0

I'm creating a 'smart' search engine that will look into database by relevancy. My system calculate how many words in your sentence correspond to the database field 'tag_clean' that contains text, and try to get the proper result (one per research).

For example you get 'search youpla boom' in a tag_clean field, and another entry like 'search youpla bim' if you tape 'search bim' it will show the second entry.

My system set one point per word and get the most relevant as result. Everything works but my big problem is, it ignores completely the words order !

If you have 'google image test' and 'google test' and you search 'google test image' with my system, the most relevant will be the first one, but it's the second one that's right.

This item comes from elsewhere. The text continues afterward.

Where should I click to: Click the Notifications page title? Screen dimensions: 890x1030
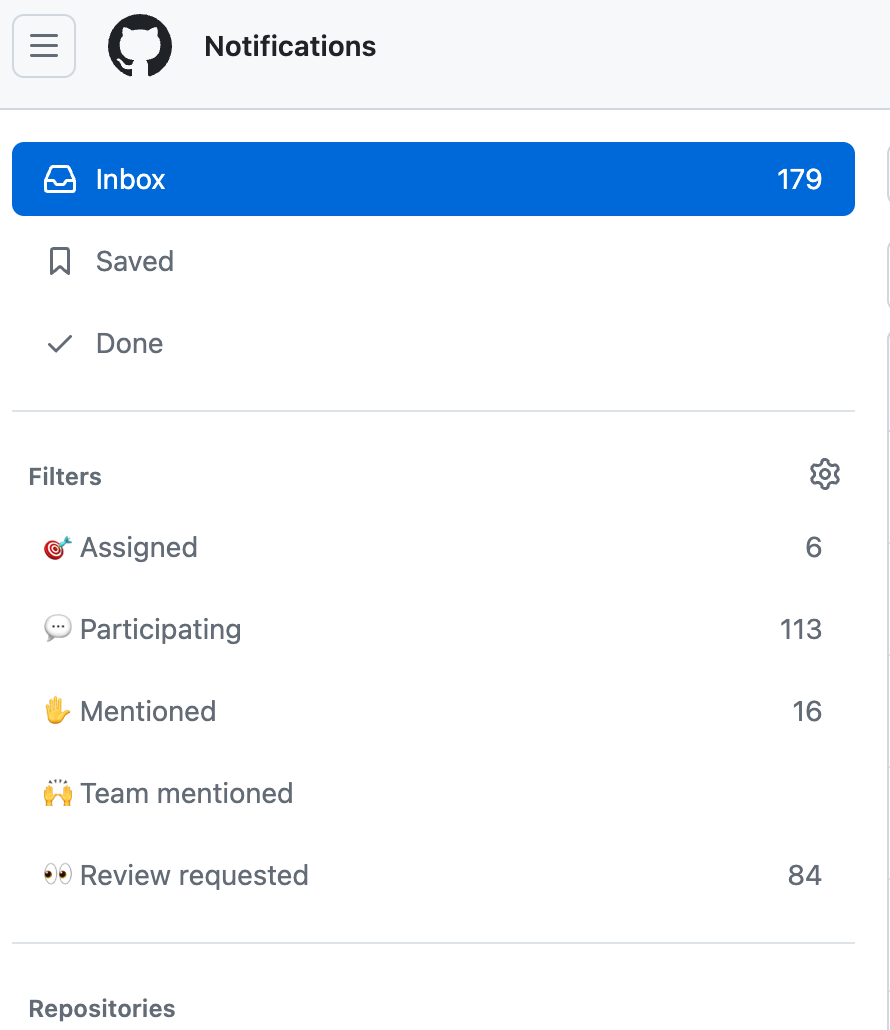click(290, 47)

I'd like a system that understand the importance of word orders, but i've no idea how to do it in SQL.

A sample of my SQL request (important part is CASE WHEN at the end):

SELECT * 
FROM keywords 
WHERE tag_clean LIKE 'google%' 
    AND (static = 0) 
    AND 
    (
        tag_clean LIKE '%google%' 
        OR tag_clean LIKE '%test%' 
        OR tag_clean LIKE '%image%'
    )
    OR 
    (
        tag_clean = 'google test image' 
        AND static = 1
    ) 
ORDER BY 
    ((CASE WHEN tag_clean LIKE '%google%' THEN 1 ELSE 0 END) 
        + (CASE WHEN tag_clean LIKE '%test%' THEN 1 ELSE 0 END) 
        + (CASE WHEN tag_clean LIKE '%image%' THEN 1 ELSE 0 END)) 
DESC LIMIT 0, 1;

Thank you people :)

Community
  • 1
  • 1

1 Answers1

1

First, I'm not sure that raw SQL is the best tool for this. You should look into the full text capabilities of whatever engine you are using. Searching for text is a rather solved problem, and databases support this functionality (through extensions to the base language).

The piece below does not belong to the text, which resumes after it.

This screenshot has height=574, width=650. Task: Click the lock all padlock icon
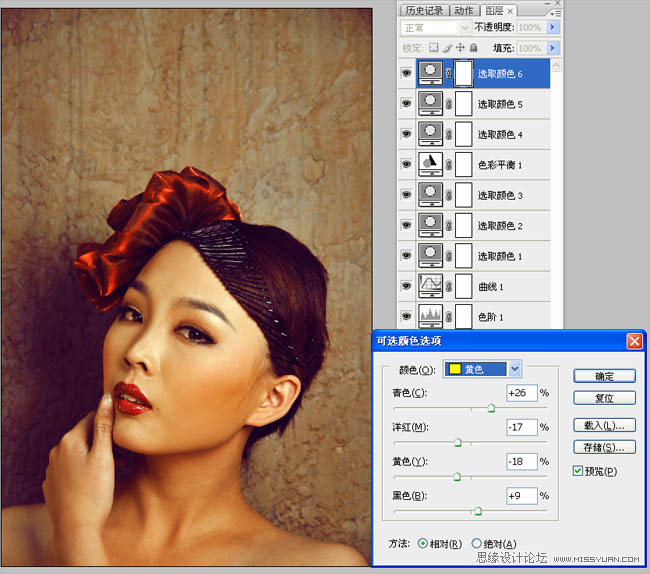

Assuming you want to continue, the problem is your structure. You could start to add additional clauses for tag clear like '%google test%' and every other two-way combination. That might be a quick and dirty solution.

Your real problem is that you are storing relational data in a single field. There should be a keywords table with a separate row for each keyword on each document. This would have columns such as: documentID, KeyWord, and KeyWordPosition. Using the KeyWordPosition, you could start to do the proximity searches that you want.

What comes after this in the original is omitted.